10 Nisan 1845 tarihinde Polis Nizamnamesi ile kurulan Emniyet Teşkilatımızın 180. Kuruluş Yıl Dönümünü kutlamanın gurur ve mutluluğunu yaşıyoruz.

Bu vesileyle milletimizin huzur ve güvenliğini temin etmek, kamu düzenini sağlamak, vatandaşlarımızın can ve mal emniyetini korumak amacıyla mesai mefhumu gözetmeksizin görev yapan, üstün görev anlayışı ve yüksek sorumluluk bilinciyle hizmet sunan Türk Polis Teşkilatımızın 180. kuruluş yıl dönümünü ve Polis Haftası’nı en içten duygularımla kutladığımı belirtmek isterim.

Hem de bir değil, binlerce kere…

                                                        ***

Bir diğer yandan ise şanlı mazisiyle insanlarımızın gönlünde müstesna bir yer edinen Türk Polis Teşkilatımızın bu anlamlı gününü görmezden gelenleri de aziz milletlimizin takdirlerine bırakıyorum.

Sözüm en başta siyasilere…

Özellikle de bazı CHP’li yöneticilere…

                                                         ***

Art niyeti olmadan bu anlamlı günü gözden kaçıranları elbette tenzih ederim.

Ama polis teşkilatımıza karşı kasıtlı olarak tavır alanları da fark etmemek olanaksız.

Aslında bu tavrın sebebini tahmin etmek de hiç zor değil.

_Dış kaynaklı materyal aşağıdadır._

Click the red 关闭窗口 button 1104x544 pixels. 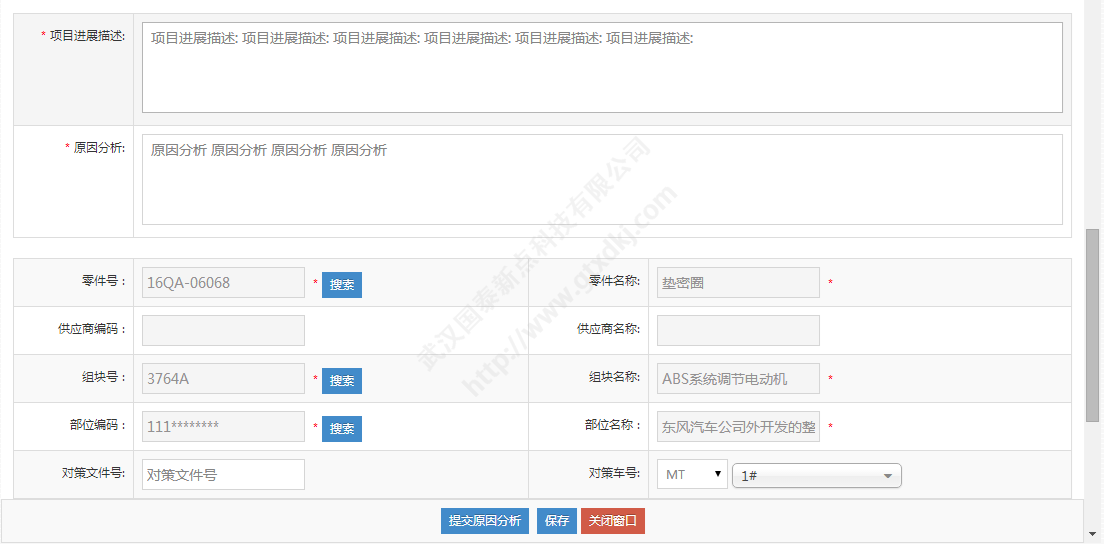pos(612,521)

Polislerimizin, siyasi odaklı eylem ve protestolarda kamu düzeninin bozulmasına engel olmalarının, bazı kesimlerde oluşturduğu hazımsızlık.

Konu bu kadar net.

Son olarak Ekrem İmamoğlu’nun yolsuzluk soruşturması kapsamında tutuklanmasının ardından gerçekleştirilen protestolarda bu zihniyete bir kez daha tanık olduk.

Polislerimi hedef alan açıklamalar…

Milletten aldığı dokunulmazlık zırhıyla yine milletin polisinin üzerine yürüyenler ve sabrın sınırlarını zorlayanlar...

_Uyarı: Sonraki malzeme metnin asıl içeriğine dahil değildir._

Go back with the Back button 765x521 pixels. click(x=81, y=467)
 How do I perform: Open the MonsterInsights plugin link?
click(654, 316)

Biber gazına maruz kalmadığı halde orantısız güç kullanılıyormuş izlenimi vermek amacıyla video kurgu yapan kimi siyasiler…

Polis eylemcinin yakasından çekti diyerek kıyameti koparanlar…

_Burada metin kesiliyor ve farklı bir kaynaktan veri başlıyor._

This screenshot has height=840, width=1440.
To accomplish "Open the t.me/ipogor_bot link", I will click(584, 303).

Ama aynı eylemciler tarafından asit, balta, taş, sopa ve kesici aletlerle yapılan saldırılarda yaralanan 123 tane polisimizin adını anmayanlar…

Huzur ve güvenin teminatı olan kahraman polisimizi, dış ülkeler nezdinde itibarsızlaştırmaya çalışanlar…

Evet; sözüm sizlere…

                                                            ***

Hala bu zihniyetle hareket edenlere, Cumhuriyetimizin Kurucusu Gazi Mustafa Kemal Atatürk’ün şu sözünü de hatırlatmak isterim:

“Herkesin polisi kendi vicdanıdır, fakat polis vicdanı olmayanların karşısındadır.”

                                                            ***

Sonuçta kimsenin siyasi çıkarları sebebiyle kahraman polislerimize tavır almak ve konuyu haksız bir şekilde politize etmek gibi hakkı yoktur.

 Ve kim ne yaparsa yapsın, bir gerçek var ki hiçbir zaman değişmeyecektir:

Türk Polisi, devletimizin bekasına, halkımızın huzuruna kast eden tüm tehditlere karşı durmayı her zaman en şerefli görev bilmiştir. 

Dile kolay iki asra yakın zamandır da bunun mücadelesini vermektedir.